The department’s 1,100 officers will move away from patrolling the city from their cruisers toward pounding the pavement and being responsible for a smaller and specific geographic area. They’ll know the residents; the residents will know them.
“Let’s say an officer is assigned to patrol Northwest Seventh Avenue between 54th and 62nd streets. He can park his car on 60th Street and walk his beat,” Chief Llanes said. That officer will be accountable for his piece of the city.
The idea is to break the cycle of negativity in the dealings between police officers and members of African-American and low-income communities that often have justified reason to fear and distrust some officers.
An officer doesn’t only have to arrest you, he can help you change a tire, the chief said. “The number of positive contacts with officers needs to increase.” We couldn’t agree more.
The chief said the department will no longer saturate troubled neighborhoods, but instead focus on the known bad guys, an element the city shares with the county. He is out to create stronger relationships with other police departments, sharing information, putting ego and turf concerns aside and making the arrest and conviction of violent perps the focus. Other agencies should be equally receptive.
Chief Llanes also made it clear that members of the African-American community in crime-affected areas must also step up and help police fight crime. Distrust of officers is longstanding, but so is the perception that some who are terrorized by thugs also shut the door on police trying to make arrests. Chief Llanes said in his meet-and-greets with leaders he’s come away with a mutual sense that “We’re all in this together.”
The Cuba-born chief, who was raised in Little Havana and graduated from Miami High, said that though shootings are up and there were four shootings last Sunday morning, overall major crimes are down in Miami. Still, he says, the perception in the media is that crime is rampant. Keeping that perception realistic is his task. We wish the chief luck, knowing that being Miami’s top cop has never been an easy job.

* **Requirements**
1. List each detail the Miami police text gives about the chief's own background.
2. According to the Miami police text, how many officers does the department have?
3. Rewrite the Miami police text between "Chief Llanes also" and "an easy job.", inclusive, putting "gang members" in place of "thugs".

* **Dataset records**

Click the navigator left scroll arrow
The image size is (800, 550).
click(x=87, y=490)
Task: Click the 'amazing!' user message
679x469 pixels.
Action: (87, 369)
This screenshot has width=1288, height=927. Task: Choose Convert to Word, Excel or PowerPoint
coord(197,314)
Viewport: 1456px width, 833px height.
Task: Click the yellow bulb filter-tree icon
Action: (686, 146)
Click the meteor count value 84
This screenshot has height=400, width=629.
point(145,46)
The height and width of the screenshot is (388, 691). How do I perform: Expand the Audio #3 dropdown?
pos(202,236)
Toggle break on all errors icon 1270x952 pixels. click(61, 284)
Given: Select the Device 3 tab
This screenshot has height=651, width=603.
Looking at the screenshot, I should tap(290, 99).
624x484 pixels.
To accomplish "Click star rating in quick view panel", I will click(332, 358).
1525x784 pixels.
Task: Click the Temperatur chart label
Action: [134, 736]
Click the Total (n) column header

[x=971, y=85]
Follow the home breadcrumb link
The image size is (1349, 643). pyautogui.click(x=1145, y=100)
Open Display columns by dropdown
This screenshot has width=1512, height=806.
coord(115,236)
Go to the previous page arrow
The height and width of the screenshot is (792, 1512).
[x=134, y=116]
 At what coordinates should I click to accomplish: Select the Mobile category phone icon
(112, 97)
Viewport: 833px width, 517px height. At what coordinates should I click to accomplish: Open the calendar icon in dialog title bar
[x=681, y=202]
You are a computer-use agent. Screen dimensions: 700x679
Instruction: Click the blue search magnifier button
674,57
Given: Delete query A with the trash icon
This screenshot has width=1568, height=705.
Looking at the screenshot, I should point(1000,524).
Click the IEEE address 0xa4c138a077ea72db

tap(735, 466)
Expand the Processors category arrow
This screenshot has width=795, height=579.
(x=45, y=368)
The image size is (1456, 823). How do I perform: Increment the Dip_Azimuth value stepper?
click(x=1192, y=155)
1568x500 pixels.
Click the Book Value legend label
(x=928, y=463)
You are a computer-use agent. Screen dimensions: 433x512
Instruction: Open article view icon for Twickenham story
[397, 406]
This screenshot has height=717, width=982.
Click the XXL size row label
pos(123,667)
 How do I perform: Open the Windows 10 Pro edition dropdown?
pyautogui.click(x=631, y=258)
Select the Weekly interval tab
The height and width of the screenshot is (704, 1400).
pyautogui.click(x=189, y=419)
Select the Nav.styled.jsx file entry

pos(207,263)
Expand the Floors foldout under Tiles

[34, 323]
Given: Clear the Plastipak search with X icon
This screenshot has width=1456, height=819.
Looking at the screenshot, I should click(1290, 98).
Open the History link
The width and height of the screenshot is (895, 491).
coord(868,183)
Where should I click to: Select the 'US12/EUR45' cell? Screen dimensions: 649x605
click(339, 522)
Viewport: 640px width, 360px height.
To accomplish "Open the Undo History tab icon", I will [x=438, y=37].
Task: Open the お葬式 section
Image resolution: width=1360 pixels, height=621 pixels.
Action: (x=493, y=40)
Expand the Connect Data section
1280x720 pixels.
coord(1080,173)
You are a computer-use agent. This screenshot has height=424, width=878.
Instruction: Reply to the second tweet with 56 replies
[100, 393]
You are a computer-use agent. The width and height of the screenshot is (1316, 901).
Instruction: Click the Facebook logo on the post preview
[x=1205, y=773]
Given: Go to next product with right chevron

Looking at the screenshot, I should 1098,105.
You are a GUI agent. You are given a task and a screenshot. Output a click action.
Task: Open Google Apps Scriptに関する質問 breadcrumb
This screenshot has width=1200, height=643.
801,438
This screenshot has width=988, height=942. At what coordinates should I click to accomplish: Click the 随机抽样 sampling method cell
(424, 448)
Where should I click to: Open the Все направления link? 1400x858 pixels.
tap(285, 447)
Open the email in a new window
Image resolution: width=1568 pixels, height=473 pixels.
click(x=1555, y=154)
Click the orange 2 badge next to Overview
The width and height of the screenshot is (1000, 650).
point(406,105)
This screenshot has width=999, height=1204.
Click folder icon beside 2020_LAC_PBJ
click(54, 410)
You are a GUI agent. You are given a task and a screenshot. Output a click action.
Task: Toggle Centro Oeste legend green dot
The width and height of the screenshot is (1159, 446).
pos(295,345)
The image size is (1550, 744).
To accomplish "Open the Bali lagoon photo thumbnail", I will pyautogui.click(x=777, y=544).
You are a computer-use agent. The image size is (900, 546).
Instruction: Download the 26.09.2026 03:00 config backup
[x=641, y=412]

* **List of solutions**
1.
- Cuba-born
- Raised in Little Havana
- Graduated from Miami High

2. 1,100 officers.

3.
Chief Llanes also made it clear that members of the African-American community in crime-affected areas must also step up and help police fight crime. Distrust of officers is longstanding, but so is the perception that some who are terrorized by gang members also shut the door on police trying to make arrests. Chief Llanes said in his meet-and-greets with leaders he’s come away with a mutual sense that “We’re all in this together.”
The Cuba-born chief, who was raised in Little Havana and graduated from Miami High, said that though shootings are up and there were four shootings last Sunday morning, overall major crimes are down in Miami. Still, he says, the perception in the media is that crime is rampant. Keeping that perception realistic is his task. We wish the chief luck, knowing that being Miami’s top cop has never been an easy job.